* **PASSAGE**
---
At 09:00 AM 7/23/2005, you wrote:
>Date: Fri, 22 Jul 2005 15:02:45 -0700
>From: "David Walker" <dwalker at csusm.edu>
>Subject: RE: [Web4lib] Role of the OPAC (was: library automation
>         vendors)
>To: "Elena OMalley" <Elena_OMalley at emerson.edu>,
>         <web4lib at webjunction.org>
>Message-ID: <86BF48E0F11BE44D99952F9FB349BC4B07E0B01F at priority>
>Content-Type: text/plain;       charset="us-ascii"
>
>Hi Elena,
>
>This is probably a good point for me to clarify.
>
>I'm not suggesting that we simply replace the link to the "library
>catalog" with the word "books."  I'm suggesting that we need to get away
>from having only one link to the catalog -- in fact, we should stop
>thinking of the catalog as something that needs a single label or
>description.
>
>I think we should have several links -- one that says "books" another
>that says "music", "libretos," and so on.  Many of those links will go
>to the catalog, or perhaps just some part of it.  Or perhaps they will
>go to resources that include the catalog and other databases.  Two
>different links might even go to the exact same place.
---
* **MATERIAL SHOWN**

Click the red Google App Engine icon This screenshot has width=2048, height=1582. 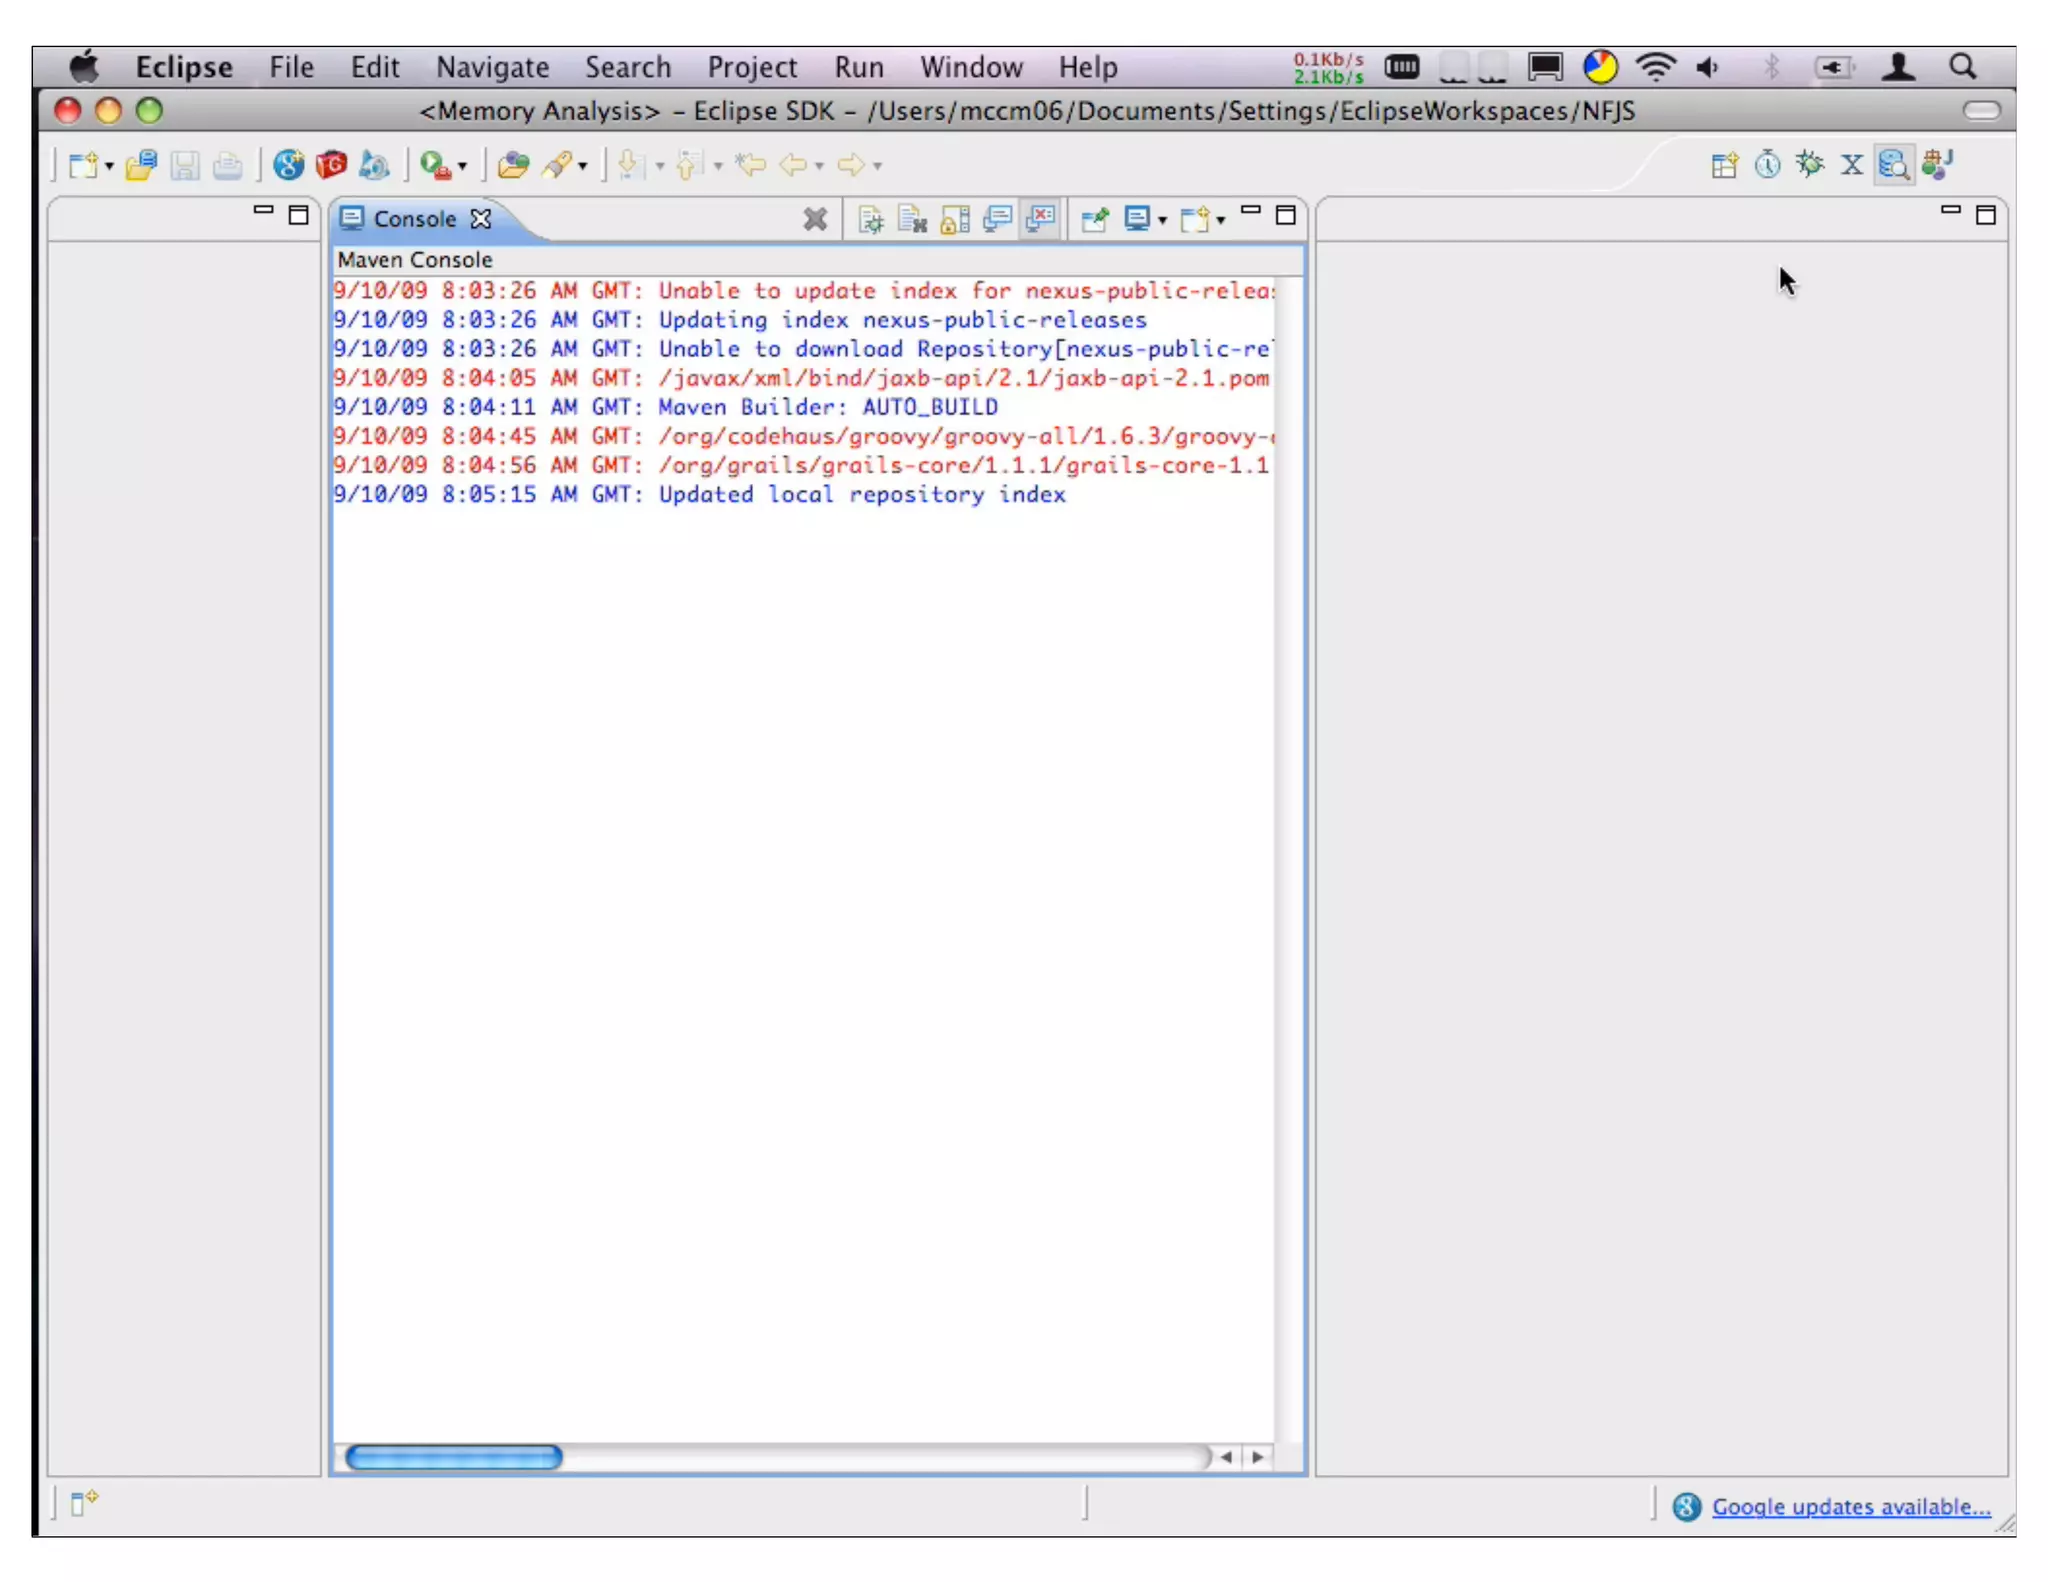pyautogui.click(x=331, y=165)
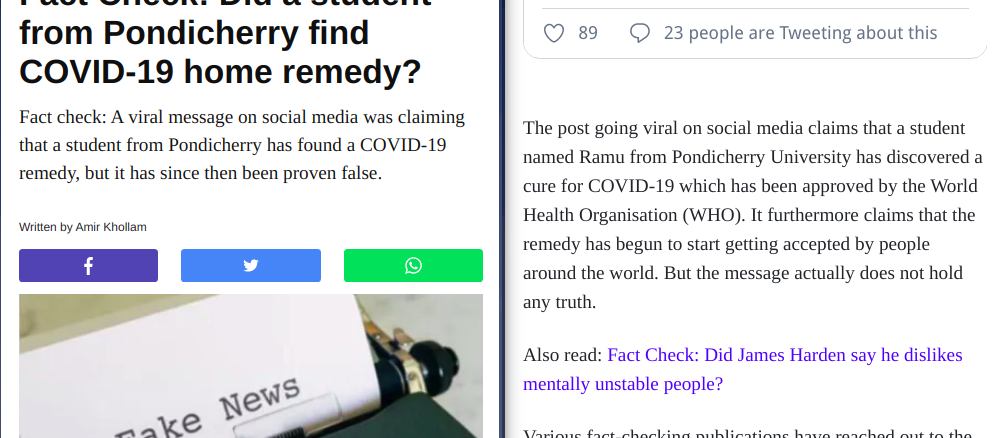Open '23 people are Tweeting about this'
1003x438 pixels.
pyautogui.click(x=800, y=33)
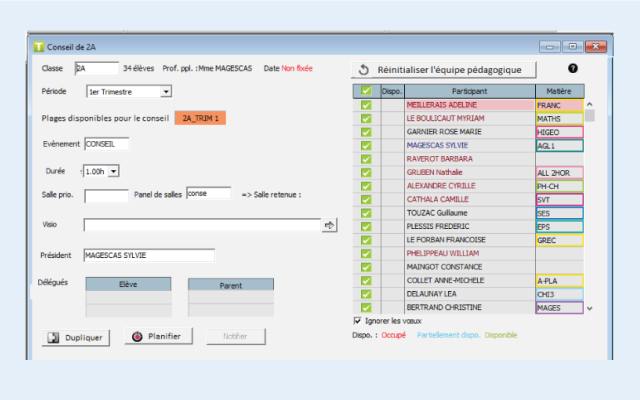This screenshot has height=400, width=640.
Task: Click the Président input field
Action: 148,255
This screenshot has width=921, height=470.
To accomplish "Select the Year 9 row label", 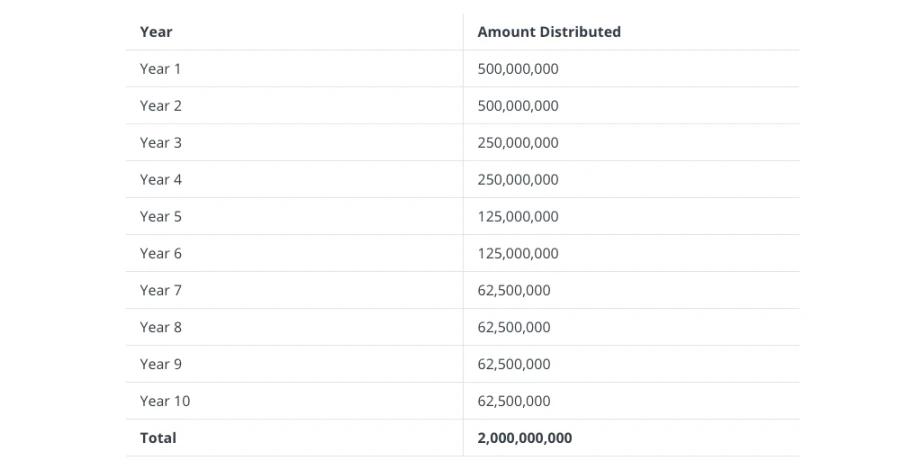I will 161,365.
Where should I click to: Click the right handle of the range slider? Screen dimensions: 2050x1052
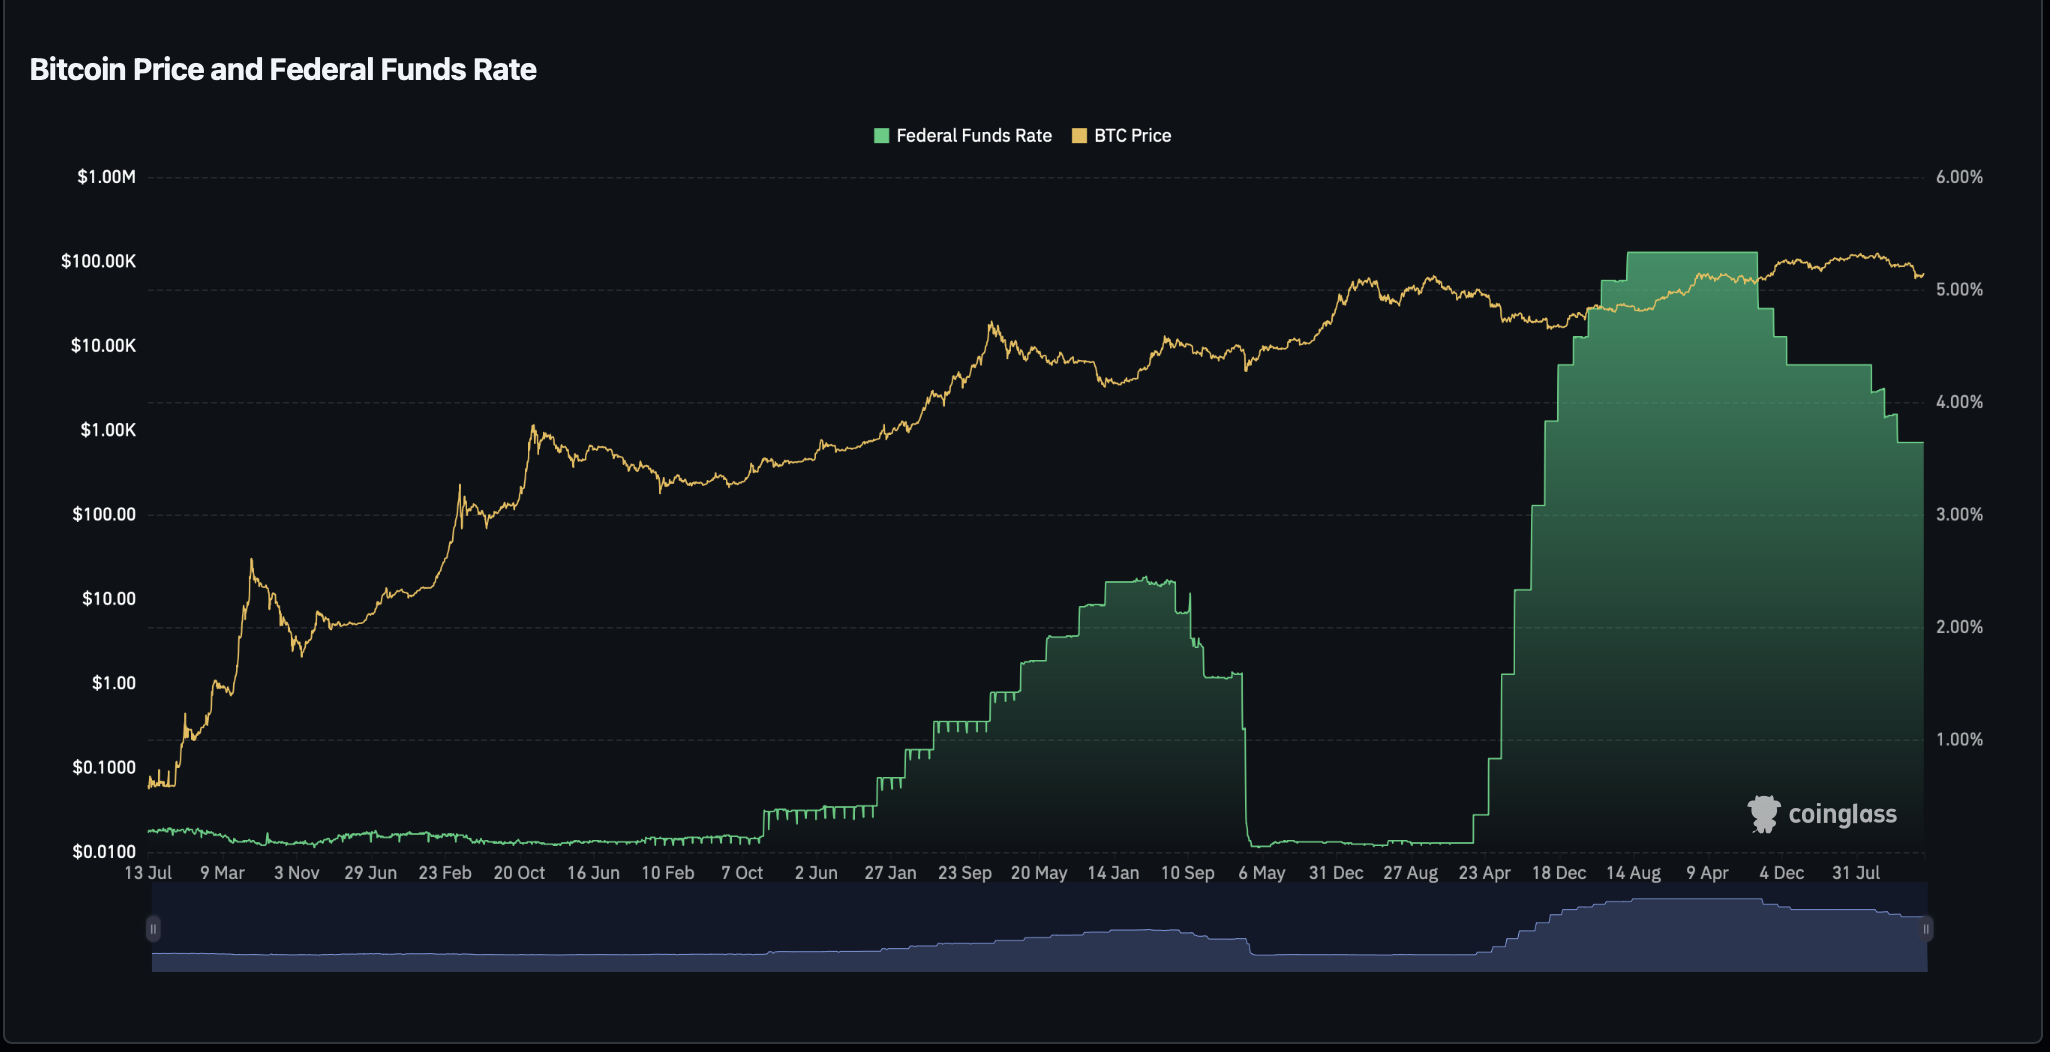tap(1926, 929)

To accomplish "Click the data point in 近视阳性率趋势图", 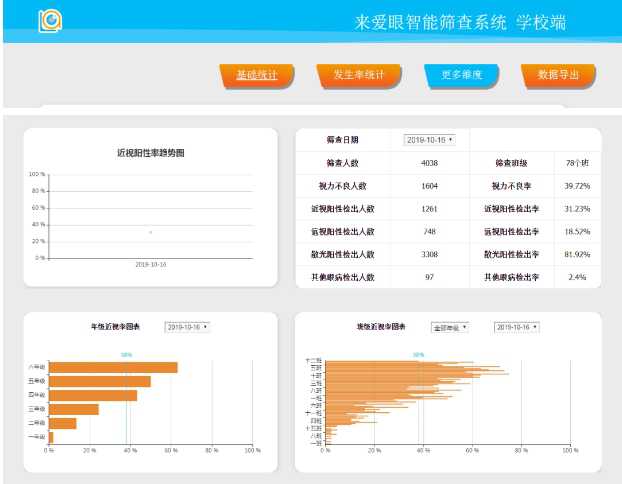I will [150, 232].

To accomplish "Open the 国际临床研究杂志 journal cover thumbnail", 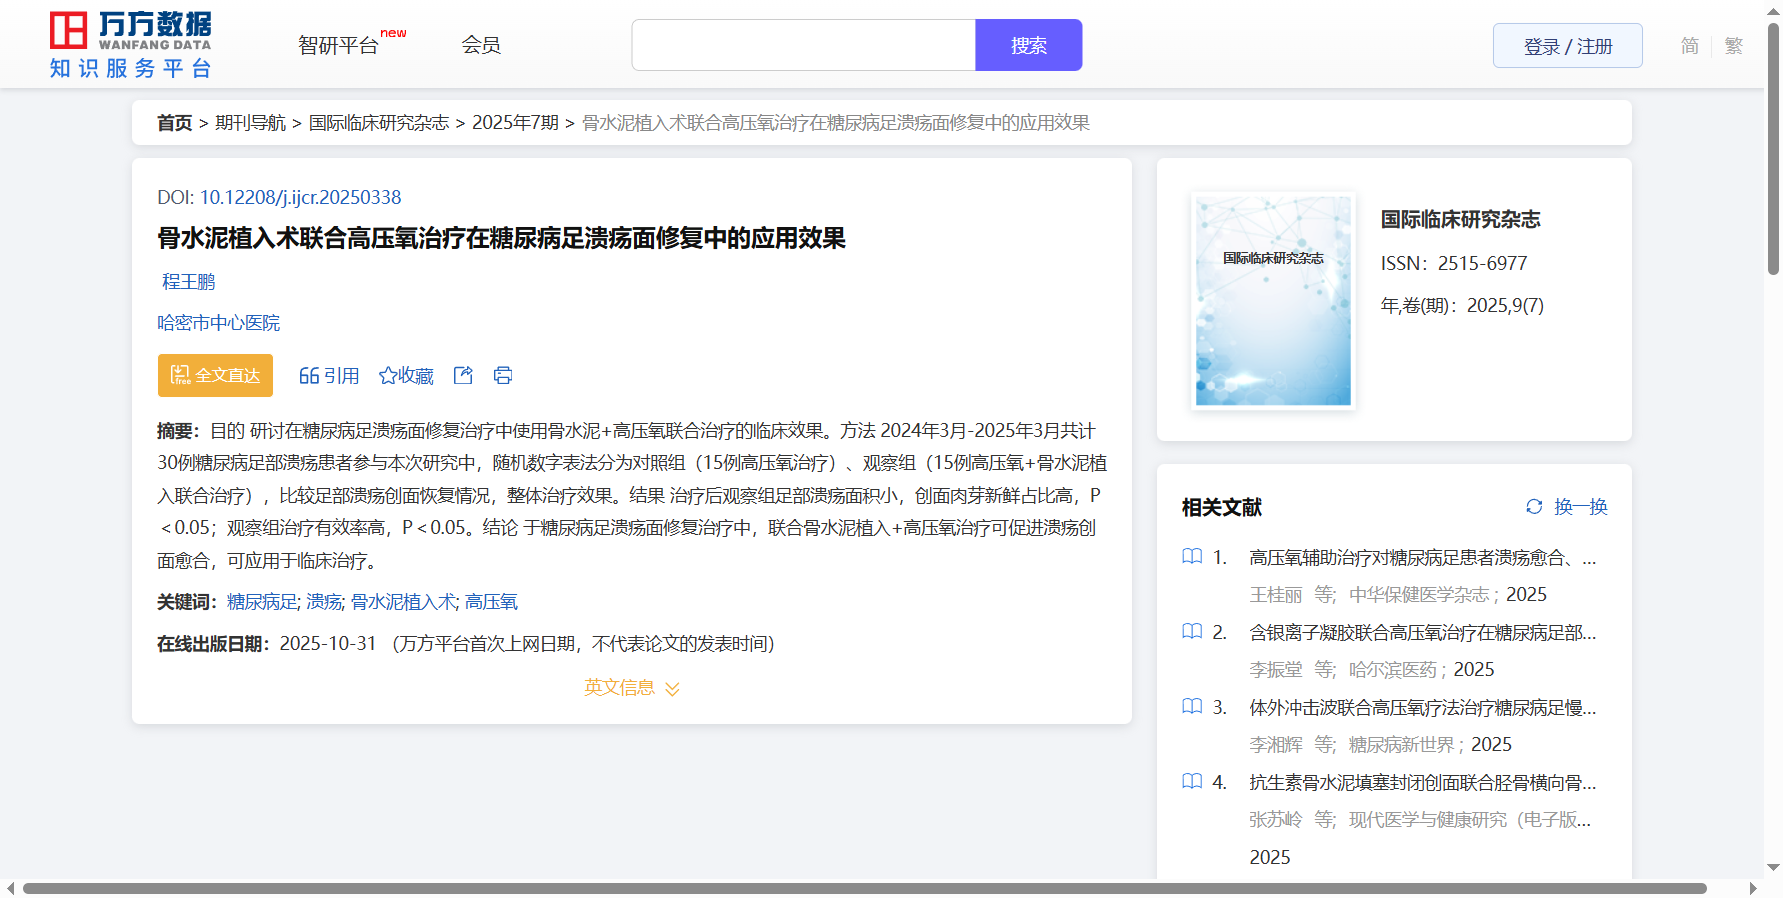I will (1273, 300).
---
* **WHAT YOU NEED TO DO**
Please write out the email from "At 09:00 AM" up to and including "me to clarify.", changing "clarify" to "explain". The entries have nothing to do with the email.

* **ANSWER TO THE PROBLEM**
At 09:00 AM 7/23/2005, you wrote:
>Date: Fri, 22 Jul 2005 15:02:45 -0700
>From: "David Walker" <dwalker at csusm.edu>
>Subject: RE: [Web4lib] Role of the OPAC (was: library automation
>         vendors)
>To: "Elena OMalley" <Elena_OMalley at emerson.edu>,
>         <web4lib at webjunction.org>
>Message-ID: <86BF48E0F11BE44D99952F9FB349BC4B07E0B01F at priority>
>Content-Type: text/plain;       charset="us-ascii"
>
>Hi Elena,
>
>This is probably a good point for me to explain.